石原裕次郎さんの生誕90周年特別企画として、裕次郎さんが三船敏郎さんと共同製作し、初共演&ダブル主演した1968年(昭43)公開の映画「黒部の太陽」(熊井啓監督)の上映が、21日午前11時から東京・丸の内ピカデリーで1回限りで行われる。
「黒部の太陽」は、裕次郎さんの石原プロモーション(現石原音楽出版社)と三船プロダクションが共同製作。56年から63年まで行われた黒部川第四発電所(黒四ダム)工事、中でも関西電力大町トンネル工事の難関だった軟弱地層・破砕帯を突破する7カ月の困難とそれを乗り越える人間の強さを描いた。
当時は俳優、監督の引き抜き、貸し出しを禁じた「五社協定」全盛で、映画各社から協力も得られない苦境を乗り越え、67年7月にクランクインしたが、9月30日の愛知・豊川ロケで濁流の場面を撮影した際に事故が発生。裕次郎さんは右手親指骨折と全身打撲の重傷を負ったことが伝説的に広く知られている。
カラー映画1本の製作費が3000万円弱だった当時、13本分の3億8900万円をかけた。大ヒットし、当時史上最高の733万7000人の観客を動員し興収16億円(現在の約72億円相当)を記録した。

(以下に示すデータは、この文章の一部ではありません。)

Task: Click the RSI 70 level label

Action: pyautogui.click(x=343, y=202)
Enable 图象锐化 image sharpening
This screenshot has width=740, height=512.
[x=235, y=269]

ノーカット版は3時間15分の大作で「映画は大きなスクリーンで見てほしい」という裕次郎さんの願いから、DVDやブルーレイといったパッケージ化もされない幻の作品だった。08年9月に大阪で舞台化された際と、09年に舞台となった富山県黒部市でしか上映されてこなかった。

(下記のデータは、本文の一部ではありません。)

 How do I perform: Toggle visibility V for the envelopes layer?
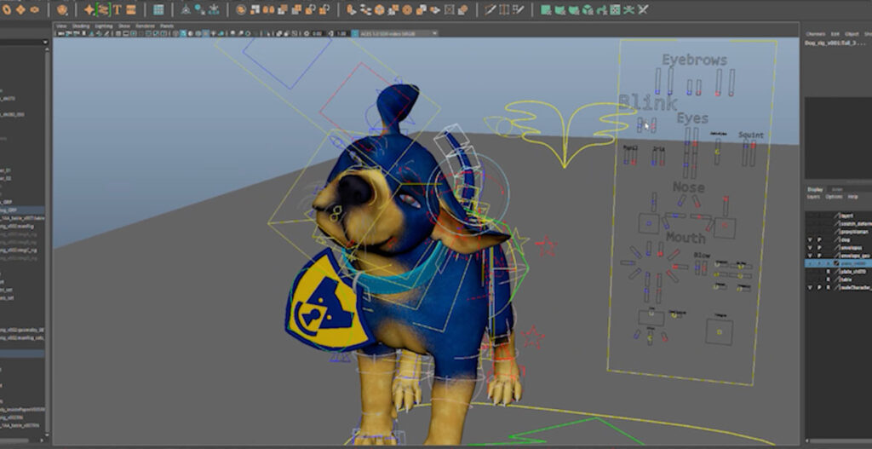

12年には、前年11年に発生した東日本大震災の復興支援を目的に「『裕次郎の夢』プロジェクト」と題して全国縦断チャリティー上映会が開催された。全国のケーブルテレビ局を通じ団体、個人に上映を呼びかけ、東京国際フォーラムで12年3月23日に「黒部の太陽」、同24日に「栄光への5000キロ」ノーカット版をプレミア上映後、この2本の上映の申し出があれば映画館はもちろん、地区の公民館などでも上映OKという“地域密着&全国出前上映”を展開。上映回数は同年末までに157回に達し、13年3月には諸経費を引いた収益と募金、合わせて5562万1739円を、現石原音楽出版社取締役名誉会長の石原まき子さんが日本赤十字社に寄付した。一般上映の実現は、44年ぶりだった。
今回は、その完全版を上映する。映画が大好きだった裕次郎さんの生誕90年の節目に、68年に日劇で公開された作品を現在、同じ場所にある丸の内ピカデリーで上映する歴史的上映となる。関係者は、「『黒部の太陽』を、また映画館でご覧いただくことは、ファンの皆さまにとって非常に喜ばしいことだと思います」とコメントした。

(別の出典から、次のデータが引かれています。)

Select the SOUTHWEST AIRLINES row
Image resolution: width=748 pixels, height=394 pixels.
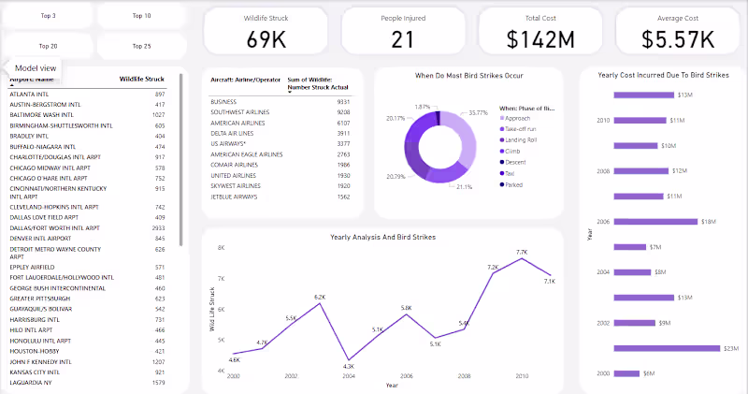tap(280, 112)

また、石原裕次郎生誕90周年特別企画として、22年3月に開局したBS松竹東急で「黒部の太陽」のほか、69年「栄光への5000キロ」70年「富士山頂」「ある兵士の賭け」71年「甦える大地」の合計5作品を、12月17日から史上初となる5夜連続一挙放送(午後8時、21日のみ午後9時)する。丸の内ピカデリーでの上映は、その放送を記念しての企画となる。5作品は、13年に石原プロ創立50周年記念事業の一環として、保管していたネガフィルムをデジタル化し、撮影を担当した金宇満司さんの監修の下、映像と音をハイビジョン化した上で、初めてDVD&ブルーレイ化され、同3月に発売された。
21日に「黒部の太陽」が上映される丸の内ピカデリーには、BS松竹東急の特集放送に際して石原まき子さんが寄せた直筆の手紙が掲出される。日本映画史にさんぜんと輝く「黒部の太陽」と、まき子さんの貴重な手紙を目の当たりにすることができる、またとない機会になりそうだ。